**Description of the task**
An exact copy is needed of each line from the one including "The width and" through the last line of the entries, both ends counted, with nothing added.

Stored data entries
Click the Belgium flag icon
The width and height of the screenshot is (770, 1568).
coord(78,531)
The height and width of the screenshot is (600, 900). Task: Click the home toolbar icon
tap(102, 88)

**Task result**
The width and height of the screenshot is (770, 1568).
coord(78,531)
The height and width of the screenshot is (600, 900). Task: Click the home toolbar icon
tap(102, 88)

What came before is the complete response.